Südafrikas Bergbauproduktion fällt im Mai um 5,4 %
Südafrikas Bergbauproduktion sank im Mai um 5,4 %, nachdem sie im Vormonat kräftig gewachsen war. Schwächere Mengen bei Eisenerz, Kohle und Platingruppenmetallen belasteten, während die Mineralverkäufe im Jahresvergleich um 13,9 % stiegen.
Produktion kehrt das Wachstum des Vormonats um
Die südafrikanische Bergbauproduktion sank im Mai um 5,4 % und machte damit das kräftige Wachstum des Vormonats wieder rückgängig. Das geht aus Daten von Statistics South Africa hervor, über die Eyewitness News berichtete. Geringere Fördermengen bei Eisenerz, Kohle und Platingruppenmetallen waren maßgeblich für die schwächere Branchenleistung.

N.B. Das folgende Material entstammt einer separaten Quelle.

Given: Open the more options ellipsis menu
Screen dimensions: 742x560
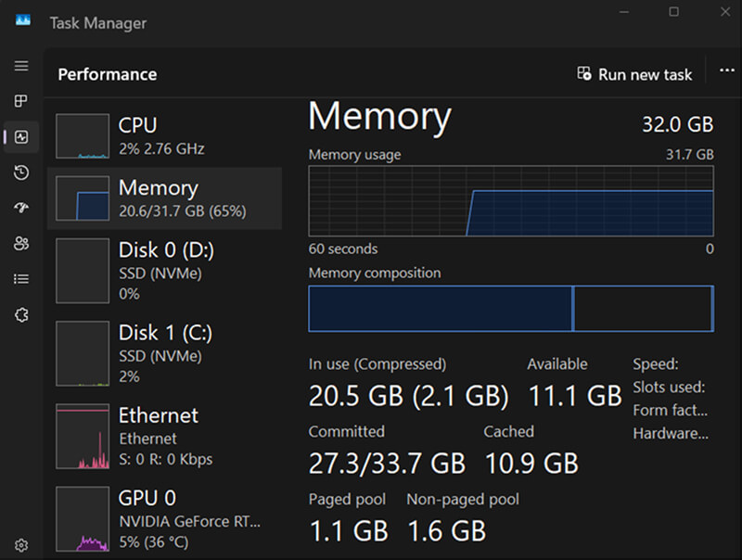Looking at the screenshot, I should (x=727, y=70).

Der Rückgang betrifft nicht nur die Bergbauunternehmen, denn diese Rohstoffe bilden einen wichtigen Teil der südafrikanischen Exportbasis. Eine niedrigere Förderung kann das für ausländische Käufer verfügbare Volumen begrenzen, die Auslastung von Bahn- und Hafeninfrastruktur beeinflussen und die Planung künftiger Lieferungen erschweren. Die verfügbaren Daten enthalten keine separaten Veränderungsraten für Eisenerz, Kohle oder Platingruppenmetalle. Daher bleibt offen, welcher Rohstoff den größten Anteil am Gesamtrückgang von 5,4 % hatte.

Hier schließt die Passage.